### What you will do
The required output is the line containing "Beskrivelse [tab] (26, 975)" followed by each line through the end of the data below, repeated exactly and with nothing added.
::::::::
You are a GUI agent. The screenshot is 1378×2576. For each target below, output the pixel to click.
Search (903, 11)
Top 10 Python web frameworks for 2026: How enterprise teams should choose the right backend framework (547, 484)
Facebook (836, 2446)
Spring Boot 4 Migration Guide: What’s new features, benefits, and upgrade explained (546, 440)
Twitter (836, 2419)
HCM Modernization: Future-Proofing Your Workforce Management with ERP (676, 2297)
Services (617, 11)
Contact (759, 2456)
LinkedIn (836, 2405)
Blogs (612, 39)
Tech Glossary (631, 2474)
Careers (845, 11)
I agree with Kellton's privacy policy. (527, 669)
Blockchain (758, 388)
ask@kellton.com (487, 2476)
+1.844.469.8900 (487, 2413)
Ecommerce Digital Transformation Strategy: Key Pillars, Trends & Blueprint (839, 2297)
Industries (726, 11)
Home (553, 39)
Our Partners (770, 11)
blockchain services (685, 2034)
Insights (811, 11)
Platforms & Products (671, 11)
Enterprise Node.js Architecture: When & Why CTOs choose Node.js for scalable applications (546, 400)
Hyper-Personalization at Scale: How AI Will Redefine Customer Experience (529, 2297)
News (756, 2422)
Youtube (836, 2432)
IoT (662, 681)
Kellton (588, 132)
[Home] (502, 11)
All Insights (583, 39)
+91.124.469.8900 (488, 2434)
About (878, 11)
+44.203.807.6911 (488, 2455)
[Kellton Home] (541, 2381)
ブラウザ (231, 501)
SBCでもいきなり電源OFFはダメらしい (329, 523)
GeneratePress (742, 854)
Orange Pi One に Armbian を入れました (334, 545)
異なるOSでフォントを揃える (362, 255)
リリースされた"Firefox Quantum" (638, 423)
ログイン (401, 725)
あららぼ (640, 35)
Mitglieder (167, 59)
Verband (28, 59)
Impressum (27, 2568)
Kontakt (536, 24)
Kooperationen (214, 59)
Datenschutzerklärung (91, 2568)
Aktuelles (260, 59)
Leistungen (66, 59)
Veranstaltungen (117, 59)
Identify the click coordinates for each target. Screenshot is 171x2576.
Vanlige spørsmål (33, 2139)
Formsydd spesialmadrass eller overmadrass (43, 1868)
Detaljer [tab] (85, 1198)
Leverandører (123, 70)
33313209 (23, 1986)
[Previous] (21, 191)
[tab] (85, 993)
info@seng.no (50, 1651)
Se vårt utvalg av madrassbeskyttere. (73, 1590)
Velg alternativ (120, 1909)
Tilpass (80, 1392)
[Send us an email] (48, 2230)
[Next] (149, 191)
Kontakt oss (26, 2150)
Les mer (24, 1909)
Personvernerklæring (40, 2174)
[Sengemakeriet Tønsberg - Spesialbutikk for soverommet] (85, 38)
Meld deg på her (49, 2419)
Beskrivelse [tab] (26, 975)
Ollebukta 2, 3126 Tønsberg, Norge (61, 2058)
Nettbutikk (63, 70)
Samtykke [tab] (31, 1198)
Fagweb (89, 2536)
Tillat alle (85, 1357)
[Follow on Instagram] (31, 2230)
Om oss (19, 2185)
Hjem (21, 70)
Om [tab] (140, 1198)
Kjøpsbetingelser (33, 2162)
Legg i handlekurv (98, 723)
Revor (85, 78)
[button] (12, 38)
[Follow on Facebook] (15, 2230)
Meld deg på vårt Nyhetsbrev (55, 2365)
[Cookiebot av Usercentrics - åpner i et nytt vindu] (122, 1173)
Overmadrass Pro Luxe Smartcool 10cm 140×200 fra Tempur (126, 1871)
::::::::
### Exercise response
Beskrivelse [tab] (26, 975)
Ollebukta 2, 3126 Tønsberg, Norge (61, 2058)
Nettbutikk (63, 70)
Samtykke [tab] (31, 1198)
Fagweb (89, 2536)
Tillat alle (85, 1357)
[Follow on Instagram] (31, 2230)
Om oss (19, 2185)
Hjem (21, 70)
Om [tab] (140, 1198)
Kjøpsbetingelser (33, 2162)
Legg i handlekurv (98, 723)
Revor (85, 78)
[button] (12, 38)
[Follow on Facebook] (15, 2230)
Meld deg på vårt Nyhetsbrev (55, 2365)
[Cookiebot av Usercentrics - åpner i et nytt vindu] (122, 1173)
Overmadrass Pro Luxe Smartcool 10cm 140×200 fra Tempur (126, 1871)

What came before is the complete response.